• BRIEF 1:
Answer these questions from the excerpt on Canada's army:
(a) How many soldiers did the CEF raise?
(b) Who led the First Canadian Army when it was formed?
(c) How many Canadians served in the Italian theater?
• BRIEF 2: Please reproduce everything in the excerpt on Canada's army from "Hong Kong and" down to "invasion of Normandy.".

BEGIN EXCERPT TO READ

By the end of the war, Canadian soldiers and the public alike knew they had created a special army with expertise gained through courage, adaptability, fighting skill and a unique spirit. They had incorporated the earlier traditions of the militia into the newly formed CEF that fought at Ypres, the Somme, Vimy Ridge, Passchendaele and the Hundred Days. Strengthened by tactical innovations and an imposing esprit de corps, the CEF had raised 619,636 soldiers. In all, 66,000 of these soldiers gave their lives and 173,000 were wounded in serving their nation and the British Empire. (See Evolution of Canada's Shock Troops.)

Following their return to Canada in 1919, most disbanded CEF soldiers returned to work as clerks, farmers, teachers, loggers, miners and factory workers. The permanent force once again stood at about 4,000, consisting of the Royal Canadian Regiment (RCR), the Royal 22e Régiment, the Princess Patricia’s Canadian Light Infantry (PPCLI), the Royal Canadian Dragoons (RCD) and Lord Strathcona’s Horse. The 40,000-strong militia remained a reserve component of the army. Exhausted by more than four years of the bitter, costly war of attrition from 1914–18, Canadians became isolationists and there was a loss of support for military spending.

Second World War

In September 1939, war broke out once again between the Allies and Germany. Canada prepared to stand at Britain’s side — but this time as an independent nation. The First Canadian Army was formed under Lieutenant General A.G.L. McNaughton. By 1942, it boasted three infantry divisions, plus two armoured divisions and two armoured brigades — most of the troops training and awaiting deployment from Britain.

Hong Kong and Dieppe

Except for two battalions sent to help in the failed defence of Hong Kong, Canadian Army units saw little action until the amphibious raid on Dieppe, on the coast of France on 19 August 1942. Of the 4,963 troops of the Second Division that landed on the Dieppe beaches, 907 died, 586 were wounded and 1,946 were taken prisoner. The horrendous casualty rate could find only small justification later in the war, when many of the mistakes of Dieppe were taken into account by Allied planners preparing for the invasion of Normandy.

Dieppe Beaches
Bodies of Canadian soldiers of the Calgary Regiment following Operation Jubilee, 19 August 1942 (courtesy Library and Archives Canada/C-14160).

Italy

In 1943, the First Canadian Division was finally thrown into action, in Italy. The Canadians advanced through Sicily with General Bernard Montgomery’s British Eighth Army and then began the long, difficult campaign up the Italian mainland. While developing their expertise in the co-operation of infantry and armour, the 92,757 Canadians serving in this theatre fought successfully against the well-trained, heavily armed German forces.

From Sicily to the Moro River, Ortona, the Liri Valley, the Gothic and Rimini Lines, Montone and Senio, the First Division proved itself in difficult terrain and costly battles that often favoured the well-entrenched German defenders. More than a quarter of the Canadian soldiers in Italy became casualties: 5,399 killed, 19,486 wounded and 1,004 taken prisoner.

END EXCERPT TO READ
BEGIN DATA SUPPLIED

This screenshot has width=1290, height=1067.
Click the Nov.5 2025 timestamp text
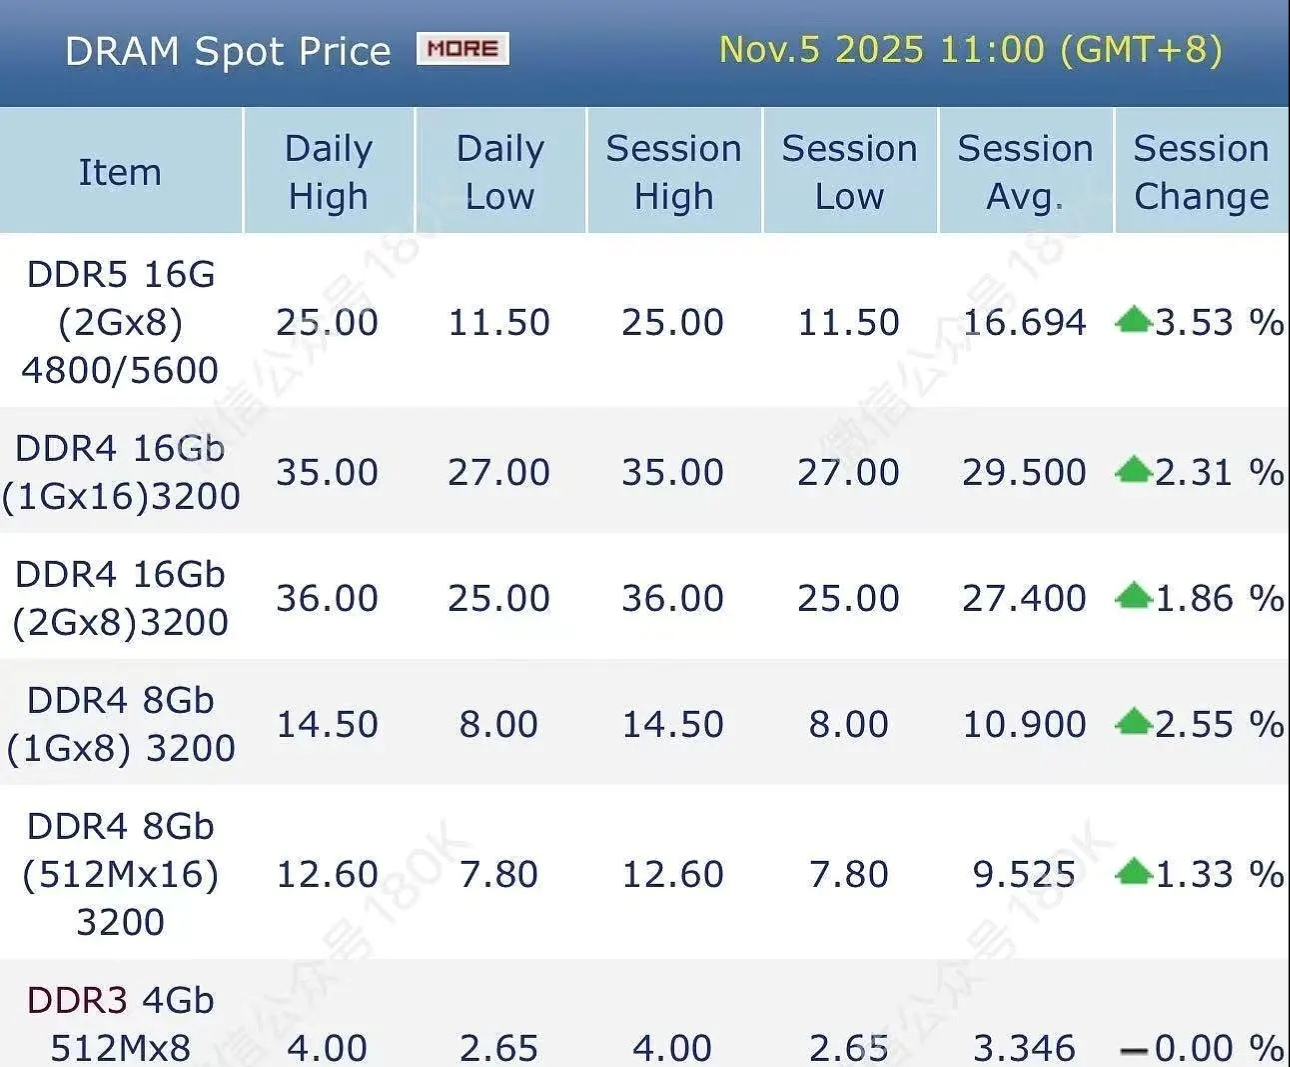(970, 49)
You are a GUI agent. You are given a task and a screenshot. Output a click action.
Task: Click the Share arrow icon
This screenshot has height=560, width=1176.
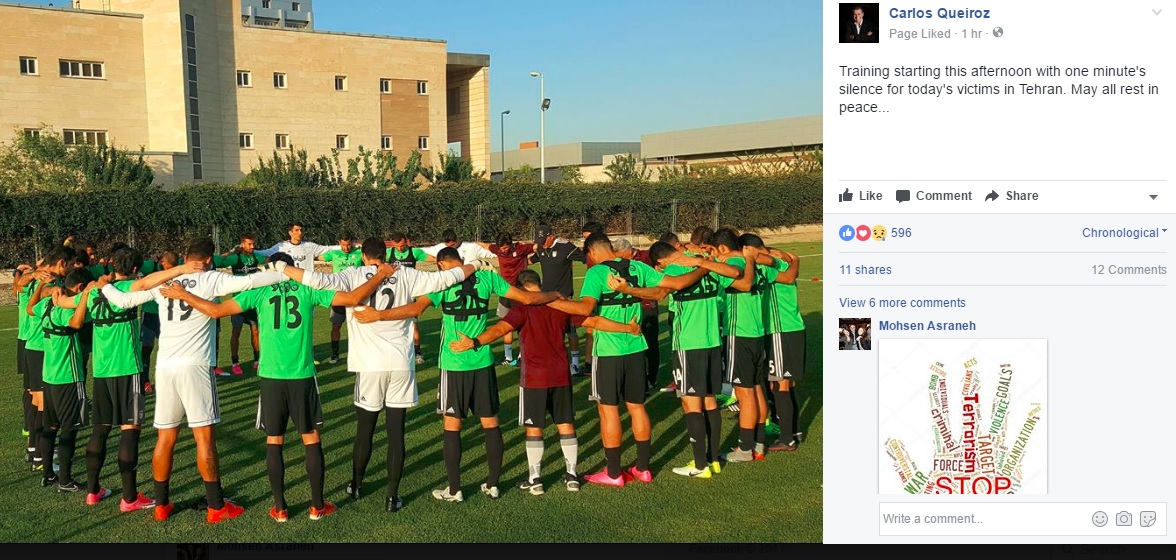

END DATA SUPPLIED

• EXERCISE ANSWER 1:
(a) 619,636
(b) Lieutenant General A.G.L. McNaughton
(c) 92,757

• EXERCISE ANSWER 2:
Hong Kong and Dieppe

Except for two battalions sent to help in the failed defence of Hong Kong, Canadian Army units saw little action until the amphibious raid on Dieppe, on the coast of France on 19 August 1942. Of the 4,963 troops of the Second Division that landed on the Dieppe beaches, 907 died, 586 were wounded and 1,946 were taken prisoner. The horrendous casualty rate could find only small justification later in the war, when many of the mistakes of Dieppe were taken into account by Allied planners preparing for the invasion of Normandy.